◆ PROBLEM DESCRIPTION: Please convert everything from the line containing "is (1216, 522)." down to the line containing "coord(143,202)" in the data below into a JSON list of strings, one string per line, leaving out blank lines.

::: SOURCE MATERIAL :::

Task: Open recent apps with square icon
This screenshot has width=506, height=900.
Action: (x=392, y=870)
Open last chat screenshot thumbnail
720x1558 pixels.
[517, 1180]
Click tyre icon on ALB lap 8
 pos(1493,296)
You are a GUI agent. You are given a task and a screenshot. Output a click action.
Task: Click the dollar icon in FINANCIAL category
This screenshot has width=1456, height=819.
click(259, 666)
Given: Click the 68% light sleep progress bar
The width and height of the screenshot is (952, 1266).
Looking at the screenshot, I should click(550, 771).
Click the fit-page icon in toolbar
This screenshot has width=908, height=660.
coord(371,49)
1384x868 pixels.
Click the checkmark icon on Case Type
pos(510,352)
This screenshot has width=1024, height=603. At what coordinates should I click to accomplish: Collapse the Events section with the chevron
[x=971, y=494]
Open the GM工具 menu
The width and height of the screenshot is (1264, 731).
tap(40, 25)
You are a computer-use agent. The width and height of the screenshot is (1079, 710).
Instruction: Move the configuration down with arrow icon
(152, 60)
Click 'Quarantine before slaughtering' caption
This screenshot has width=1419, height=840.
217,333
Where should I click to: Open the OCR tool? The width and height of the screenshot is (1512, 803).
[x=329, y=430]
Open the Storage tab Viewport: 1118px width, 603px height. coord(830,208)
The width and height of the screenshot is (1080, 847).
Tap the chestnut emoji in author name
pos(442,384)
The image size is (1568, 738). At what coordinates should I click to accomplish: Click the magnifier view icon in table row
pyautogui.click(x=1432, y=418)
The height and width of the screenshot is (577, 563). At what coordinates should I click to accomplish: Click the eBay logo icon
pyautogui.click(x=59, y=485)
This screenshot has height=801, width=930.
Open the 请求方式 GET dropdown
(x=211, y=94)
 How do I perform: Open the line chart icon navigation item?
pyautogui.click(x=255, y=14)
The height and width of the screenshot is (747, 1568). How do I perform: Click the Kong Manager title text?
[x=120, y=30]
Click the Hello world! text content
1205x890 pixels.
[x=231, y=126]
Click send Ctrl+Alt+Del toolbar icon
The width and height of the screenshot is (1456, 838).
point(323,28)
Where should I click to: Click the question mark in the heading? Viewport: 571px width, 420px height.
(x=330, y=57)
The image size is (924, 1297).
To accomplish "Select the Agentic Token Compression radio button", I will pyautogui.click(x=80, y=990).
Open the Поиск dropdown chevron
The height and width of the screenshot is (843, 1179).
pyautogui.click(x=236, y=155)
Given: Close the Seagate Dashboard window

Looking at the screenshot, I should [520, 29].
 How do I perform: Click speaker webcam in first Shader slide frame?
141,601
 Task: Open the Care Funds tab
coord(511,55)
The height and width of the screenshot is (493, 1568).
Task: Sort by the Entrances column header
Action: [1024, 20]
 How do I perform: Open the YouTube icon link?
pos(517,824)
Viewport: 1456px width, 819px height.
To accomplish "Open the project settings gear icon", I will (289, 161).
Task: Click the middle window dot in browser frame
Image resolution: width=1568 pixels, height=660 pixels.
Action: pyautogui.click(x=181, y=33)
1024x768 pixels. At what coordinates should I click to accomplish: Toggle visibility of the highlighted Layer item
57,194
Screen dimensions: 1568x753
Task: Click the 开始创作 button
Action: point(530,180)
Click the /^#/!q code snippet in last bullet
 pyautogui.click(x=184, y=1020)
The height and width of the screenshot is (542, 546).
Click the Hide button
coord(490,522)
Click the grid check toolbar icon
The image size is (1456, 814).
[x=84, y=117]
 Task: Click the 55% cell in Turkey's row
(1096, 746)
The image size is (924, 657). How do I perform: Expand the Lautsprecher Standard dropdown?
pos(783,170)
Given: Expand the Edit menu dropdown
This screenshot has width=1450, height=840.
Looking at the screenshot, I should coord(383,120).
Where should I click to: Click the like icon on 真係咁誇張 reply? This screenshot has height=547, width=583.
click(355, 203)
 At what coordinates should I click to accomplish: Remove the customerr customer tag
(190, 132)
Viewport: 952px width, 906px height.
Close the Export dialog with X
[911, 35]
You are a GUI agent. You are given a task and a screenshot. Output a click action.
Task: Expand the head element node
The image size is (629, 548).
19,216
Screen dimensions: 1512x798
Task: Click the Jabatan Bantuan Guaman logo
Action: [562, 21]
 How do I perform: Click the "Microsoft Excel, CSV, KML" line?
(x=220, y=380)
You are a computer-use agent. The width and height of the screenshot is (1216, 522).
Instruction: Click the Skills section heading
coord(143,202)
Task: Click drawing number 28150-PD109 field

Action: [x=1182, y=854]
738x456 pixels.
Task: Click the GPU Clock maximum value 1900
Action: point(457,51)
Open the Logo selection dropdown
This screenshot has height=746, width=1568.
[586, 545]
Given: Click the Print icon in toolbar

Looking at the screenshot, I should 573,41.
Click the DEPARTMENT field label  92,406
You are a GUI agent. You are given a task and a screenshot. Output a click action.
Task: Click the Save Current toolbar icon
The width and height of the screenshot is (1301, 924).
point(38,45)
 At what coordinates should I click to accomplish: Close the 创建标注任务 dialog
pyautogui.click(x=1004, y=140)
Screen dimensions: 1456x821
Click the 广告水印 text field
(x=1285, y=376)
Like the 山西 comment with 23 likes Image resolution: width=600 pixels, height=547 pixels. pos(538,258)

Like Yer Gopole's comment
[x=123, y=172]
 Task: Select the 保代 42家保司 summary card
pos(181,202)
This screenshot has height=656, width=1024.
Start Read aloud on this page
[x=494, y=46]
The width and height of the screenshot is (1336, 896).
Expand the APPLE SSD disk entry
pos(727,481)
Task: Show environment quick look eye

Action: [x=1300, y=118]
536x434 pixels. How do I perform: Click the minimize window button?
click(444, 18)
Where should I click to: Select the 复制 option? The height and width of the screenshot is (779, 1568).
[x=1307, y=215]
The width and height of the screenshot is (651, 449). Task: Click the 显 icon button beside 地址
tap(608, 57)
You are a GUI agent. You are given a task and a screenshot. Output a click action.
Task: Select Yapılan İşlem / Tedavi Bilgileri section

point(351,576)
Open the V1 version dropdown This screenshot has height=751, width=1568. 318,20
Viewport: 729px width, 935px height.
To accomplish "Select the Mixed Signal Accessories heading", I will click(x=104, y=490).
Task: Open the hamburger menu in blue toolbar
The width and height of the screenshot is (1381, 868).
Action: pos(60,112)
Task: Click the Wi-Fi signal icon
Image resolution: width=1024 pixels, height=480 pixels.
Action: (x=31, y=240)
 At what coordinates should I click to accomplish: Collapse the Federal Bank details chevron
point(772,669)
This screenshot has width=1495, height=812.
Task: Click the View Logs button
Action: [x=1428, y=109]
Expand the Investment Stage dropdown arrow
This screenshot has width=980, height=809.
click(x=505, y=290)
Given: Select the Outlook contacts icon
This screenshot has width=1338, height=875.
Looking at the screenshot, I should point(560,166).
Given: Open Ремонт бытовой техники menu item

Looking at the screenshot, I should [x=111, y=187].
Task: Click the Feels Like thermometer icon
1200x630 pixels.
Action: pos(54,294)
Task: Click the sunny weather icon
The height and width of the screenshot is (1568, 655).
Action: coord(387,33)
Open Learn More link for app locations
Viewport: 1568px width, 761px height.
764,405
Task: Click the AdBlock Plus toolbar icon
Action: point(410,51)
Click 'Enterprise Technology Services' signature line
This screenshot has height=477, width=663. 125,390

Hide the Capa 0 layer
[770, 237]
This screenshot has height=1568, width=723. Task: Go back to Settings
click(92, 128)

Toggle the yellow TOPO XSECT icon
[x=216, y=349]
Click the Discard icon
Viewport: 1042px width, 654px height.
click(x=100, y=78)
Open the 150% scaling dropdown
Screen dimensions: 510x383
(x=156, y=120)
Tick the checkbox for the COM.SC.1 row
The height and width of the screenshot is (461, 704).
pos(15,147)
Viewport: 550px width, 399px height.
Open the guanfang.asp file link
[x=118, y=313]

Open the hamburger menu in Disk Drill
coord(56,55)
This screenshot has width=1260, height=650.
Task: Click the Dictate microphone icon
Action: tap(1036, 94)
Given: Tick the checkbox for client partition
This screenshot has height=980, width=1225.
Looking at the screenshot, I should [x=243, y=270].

:::

◆ FINISHED ANSWER:
[
  "You are a computer-use agent. The width and height of the screenshot is (1216, 522).",
  "Instruction: Click the Skills section heading",
  "coord(143,202)"
]